Агитация довольно быстро принесла свои плоды. Тем более что Феофан был не одинок. Вокруг оскорбленного Ягужинского образовалась группа клевретов не менее тридцати человек. Они тоже делали свое дело.
Верховники собирались ежедневно, но окутывали свои обсуждения тайной. Собственно, им ничего иного и не оставалось. Скрыв с самого начала свои намерения и смысл выбора Анны Иоанновны, они обречены были на молчание и бездействие до получения ответа из Мита-вы. Им необходимо было убедиться, что Курляндская герцогиня приняла их условия. Только тогда можно было обнародовать кондиции и проект реформы. Да и то возникали большие сложности.
Вынужденное молчание Голицына и его единомышленников легко было объяснить как злонамеренную скрытность и представить его в самом зловещем виде. Что и было сделано. Искаженные сведения о намерениях министров, распространявшиеся по Москве, приводили дворянство в негодование и страх. Феофан так описывает результаты агитации: "Жалостное же везде по городу видение стало и слышание; куда ни приидешь, к какому собранию ни пристанешь, не ино что было слышать, только горестные нарекания на осьмиричных оных затейщиков, все их жестоко порицали, все проклинали необычное их дерзновение, несытое лакомство и властолюбие, и везде в одну почитай речь говорено, что если по желанию господ оных сделается, от чего бы сохранил Бог, то крайнее всему отечеству настоит бедствие.
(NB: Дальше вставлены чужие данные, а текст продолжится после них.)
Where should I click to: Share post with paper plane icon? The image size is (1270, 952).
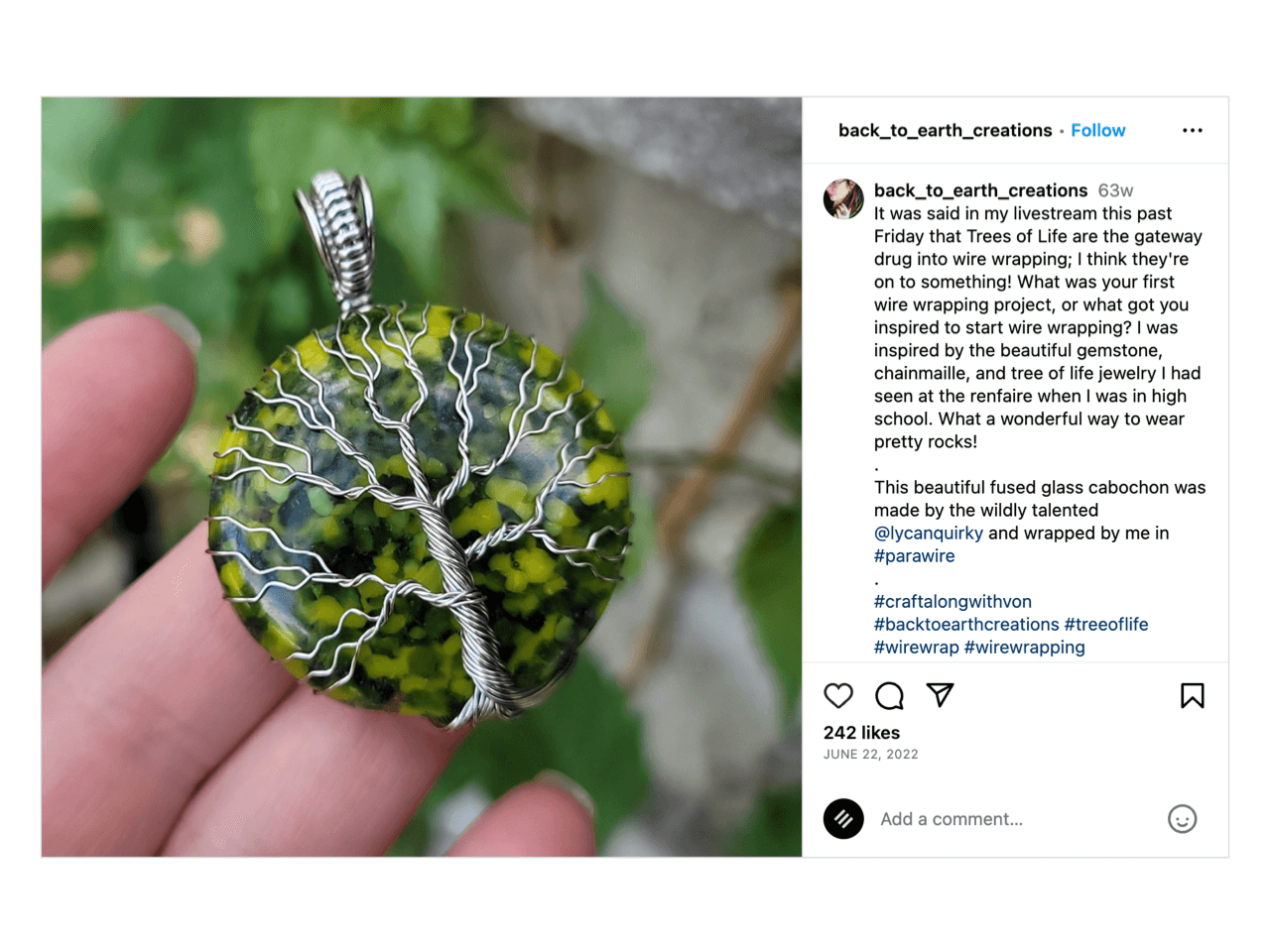click(940, 695)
Самим им господам нельзя долго быть в согласии: сколько их есть числом, чуть не столько явится атаманов междуусобных браней, и Россия возымеет скаредное лицо, каково имела прежде, когда на многие княжества расторгнена бедствовала".
Феофан делал вид, что вовсе не будет императрицы, что не будет Сената и двух выборных палат, обладающих правом контроля и защиты сословий. Он и его присные повторяли аргументацию Грозного в борьбе с боярством. Ни при Грозном, ни при Анне бояре, и тем более верхов-ники, не могли, да и не хотели дробить Россию. Они были заинтересованы в обратном. Но страшный для имперского сознания призрак распада и междоусобий казался грозной реальностью.
Другим сильным оружием против Совета оказалась непостижимая по наивности попытка сокрытия кондиций, утаить которые при участии в их обсуждении Остермана и Головкина, тестя Ягужинского, было заведомо невозможно. Даже если бы не проговорился князь Дмитрий Михайлович. Тут Голицына, скорее всего, подвело презрение к низшим.